Сердце молодой девушки исполнилось искренней жалостью.
— Я перепугал вас, барышня?.. — тихо спросил старик.
— Нет, но ты, дедушка, так неожиданно вырос предо мной… и притом, ты нездешний…
— Угадали, барышня! Видно, вы знаете всех несчастных в округе… Я издалека и много дней уже скитаюсь по матушке-Сибири… Проснувшись, увидел, что вы идете… Почудилось мне, что будто ангел-хранитель мой спустился на землю… Наверное, барышня, мне фарт будет…
— Дай тебе Бог! А далеко тебе идти, дедушка?
— Теперь недалече…
— Если хочешь, зайди к нам во двор… Видишь, виднеется высокая крыша. Отдохнешь у нас на кухне и подкрепишься…
— Спасибо, барышня, да мне теперь рукой подать осталось…
Молодая девушка вынула из кармана несколько серебряных монет и, передавая старику, сказала:
— Возьми, дедушка, пока до фарта-то…
Глаза «варнака» наполнились слезами.
— Благослови вас Господь, касаточка; ангельское, видно, у вас сердце…
Татьяна Петровна зарделась, как маков цвет.
— Так вы живете здесь по близости?..
— Да, вон там, в высоком доме. Я живу с отцов и крестным.
— В высоком доме? — как бы про себя повторил старик. — Этот дом разве не принадлежит больше Петру Иннокентьевичу Толстых? — спросил он вслух.
— А разве ты знаешь его, дедушка?
— Ни… нет! Но много лет тому назад я слышал о нем.
— Так это и есть мой отец.
— Ваш отец?
— Конечно, если я его дочь…
Старик низко опустил голову и задумался.
— Если мне не изменяет память, то Петру Иннокентьевичу теперь лет семьдесят?..
— Это так и есть…
— А вам, барышня, годков шестнадцать?..
— Нет, мне скоро будет двадцать один, но меня все считают моложе, так как я мала ростом, а маленькая собачка, известно, до старости щенок, — засмеялась Татьяна Петровна веселым смехом.

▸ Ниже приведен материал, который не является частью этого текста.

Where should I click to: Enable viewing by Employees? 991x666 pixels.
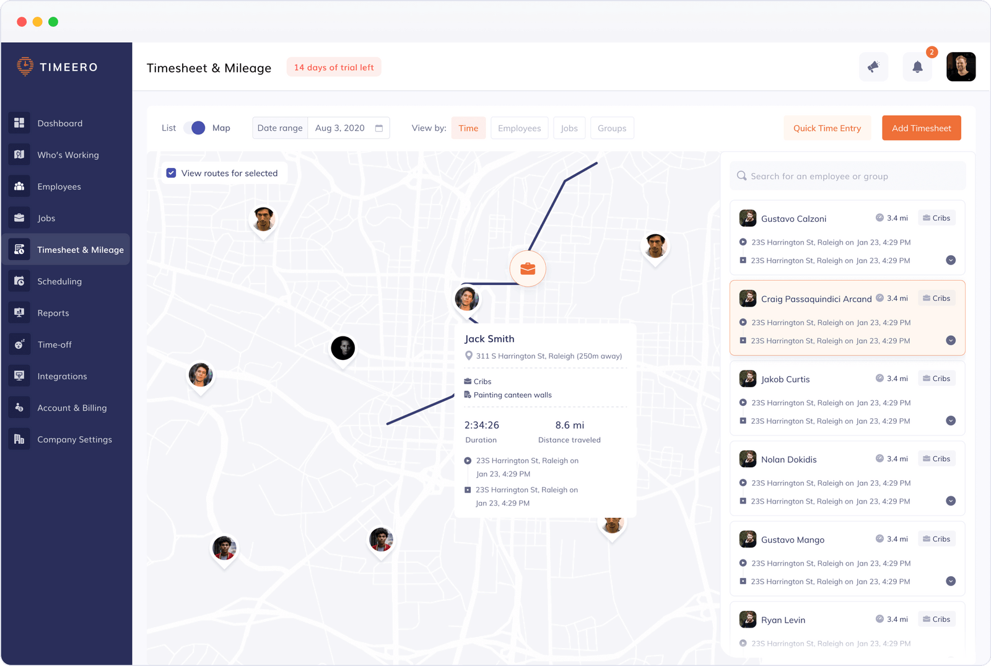tap(519, 128)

— Скоро двадцать один… — снова задумчиво, как бы про себя, повторил варнак. — Я, может быть, вам покажусь любопытным, — обратился он снова к ней. — Милая барышня, я знал когда-то давно, что у Петра Иннокентьевича была дочка и он был вдовец, но эта дочь — не вы, так как более двадцати лет тому назад она уже была в ваших летах — ее звали…
— Марией… — перебила его молодая девушка. — Я ее никогда не видала. Ее уже не было, когда я родилась… Только в прошлом году я узнала, что Мария однажды ушла и более уже не возвращалась, и никто не знает, по какой причине. Все думают, что она умерла…

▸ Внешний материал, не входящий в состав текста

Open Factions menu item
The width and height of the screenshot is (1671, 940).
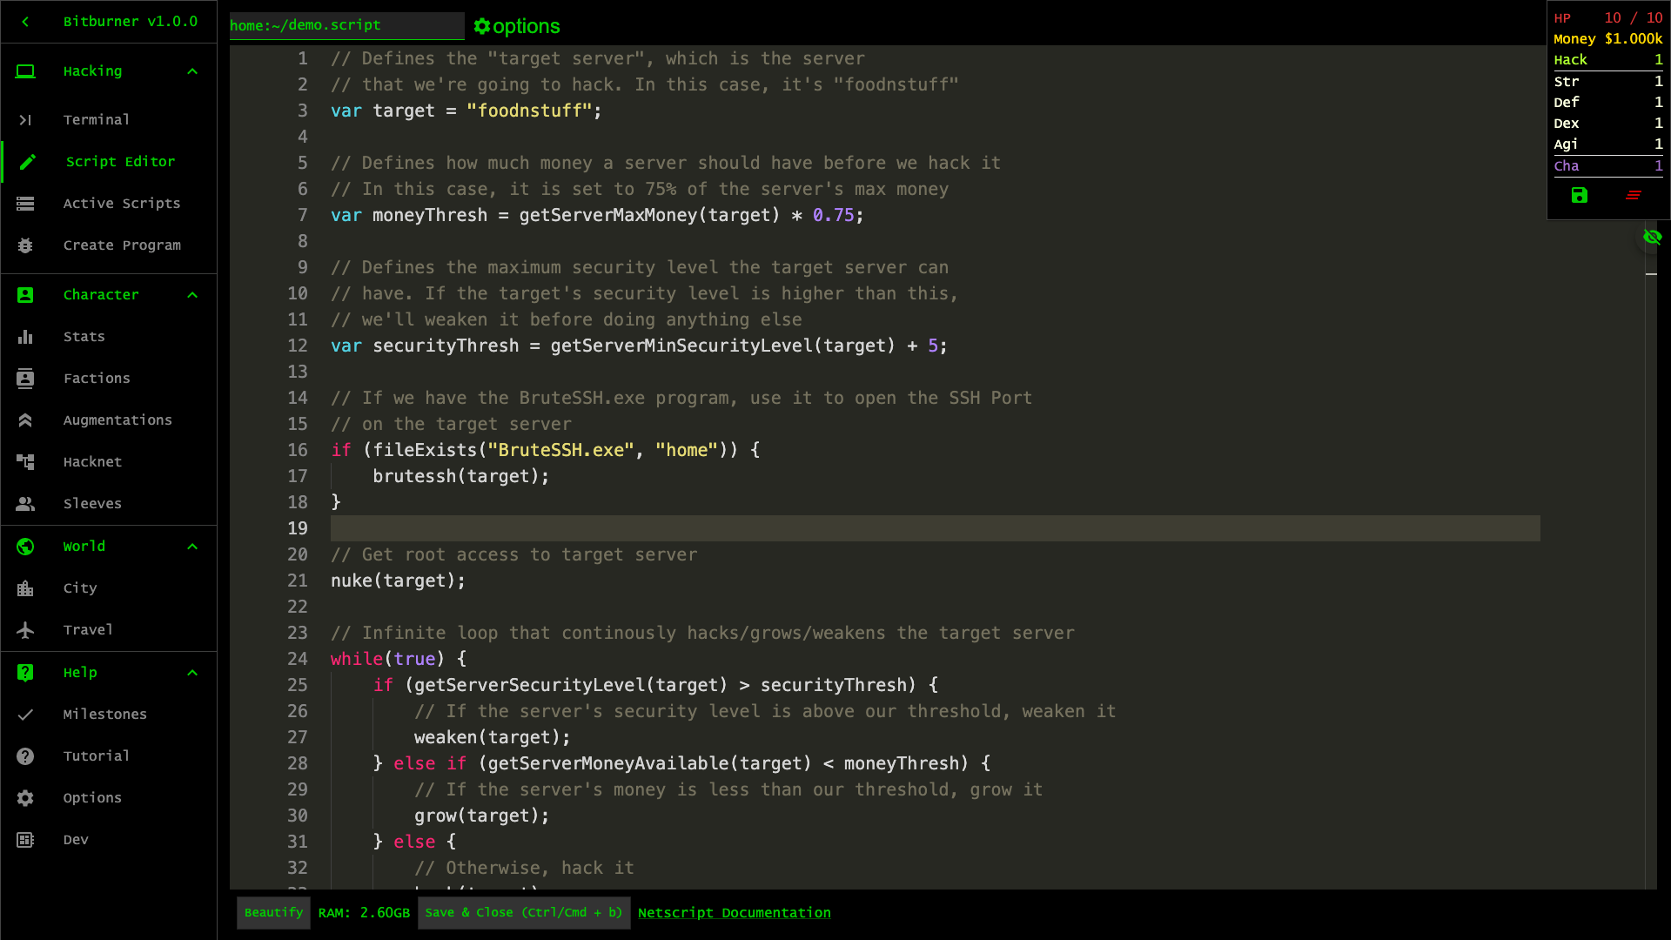click(x=97, y=379)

Старик задрожал и спросил, видимо прерывающимся от внутреннего волнения голосом:
— А вас как зовут, барышня?
— Татьяной.
— Ваша мать тоже живет с вами?
— Мою мать я тоже, как и Марию, никогда не видела. Она умерла, когда я родилась… — печально отвечала молодая девушка.

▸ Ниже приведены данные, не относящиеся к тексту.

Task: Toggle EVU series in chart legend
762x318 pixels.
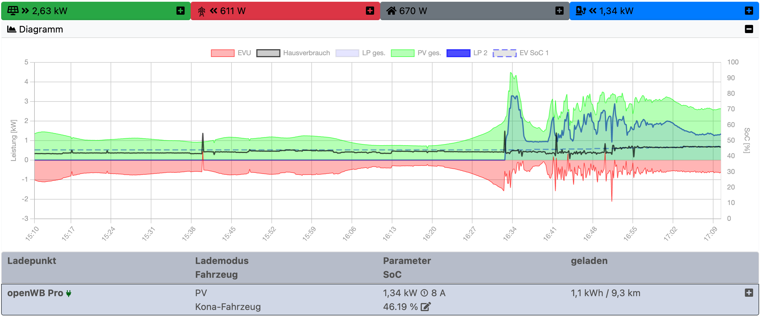Action: pyautogui.click(x=223, y=53)

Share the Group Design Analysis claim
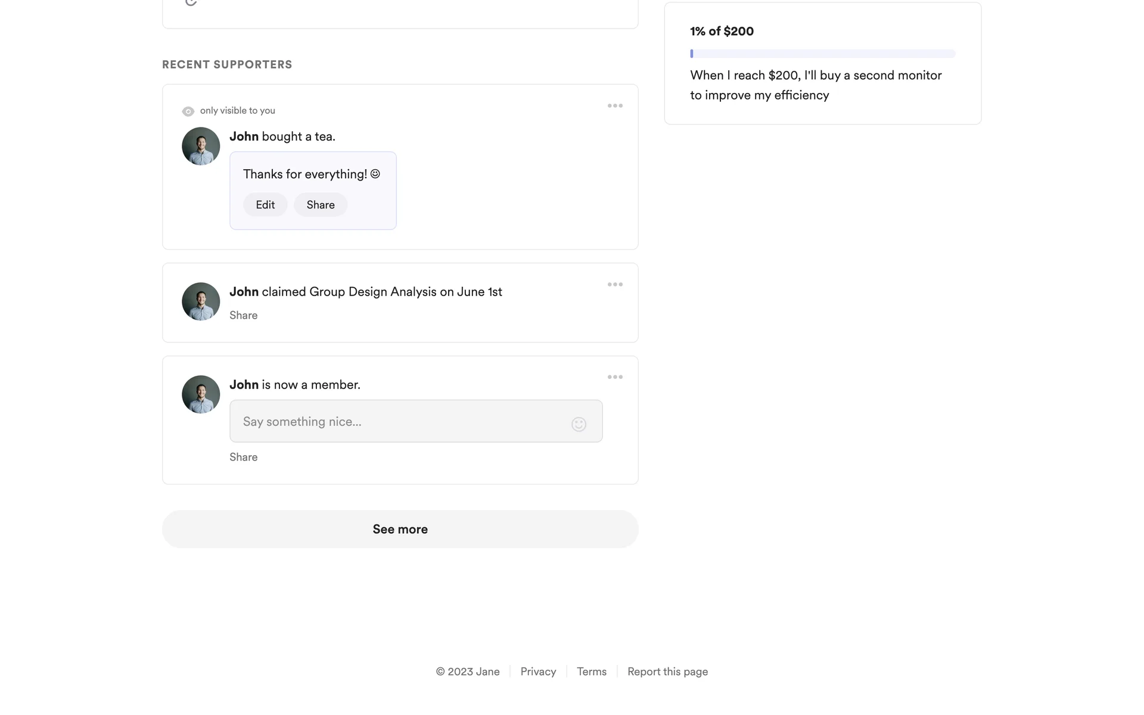tap(243, 315)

— Как это странно! — пробормотал старик и провел своей костлявой рукой по лбу. — У Петра Иннокентьевича был в то далекое время, о котором я вспоминаю, служащий, нет, скорее друг, Иннокентий Антипович Гладких. Он жив еще? — спросил он Татьяну Петровну после некоторой паузы.
— Жив и здоров, и умирать охоты не чувствует, — отвечала она. — Он и есть мой крестный.
— Гладких ваш крестный! — воскликнул старик, весь задрожав.
— Ну, да, чему же ты так удивился, дедушка? — вскинула она на него свои глаза. — Да вот и он, легок на помине, сам идет сюда за мной.
Старик почти помутившимся взглядом посмотрел по указанному молодой девушкой направлению.
Гладких действительно подходил к ним бодрой и твердой походкой, но не доходя двух шагов до своей крестницы, вдруг остановился, как пригвожденный к месту, окидывая пристальным взглядом варнака.
Эти два человека, носившие в своей душе столько одинаковых прошлых тяжелых воспоминаний, в течении более двух десятков лет хранивших, во всех мельчайших подробностях, кровавую тайну высокого дома, узнали друг друга так, как бы последняя встреча их произошла вчера, а не два десятилетия тому назад.
Молодая девушка в недоумении смотрела то на того, то на другого, не понимая ничего в этой немой сцене, инстинктивно, впрочем, чувствуя в ней страшную тайну, которая касается и ее. Сердце у ней томительно сжалось — она тоже как бы окаменела.
Вернемся, дорогой читатель, почти за четверть века назад и воссоздадим то прошлое, которое так мгновенно, сильно и ясно промелькнуло в уме обоих встретившихся стариков.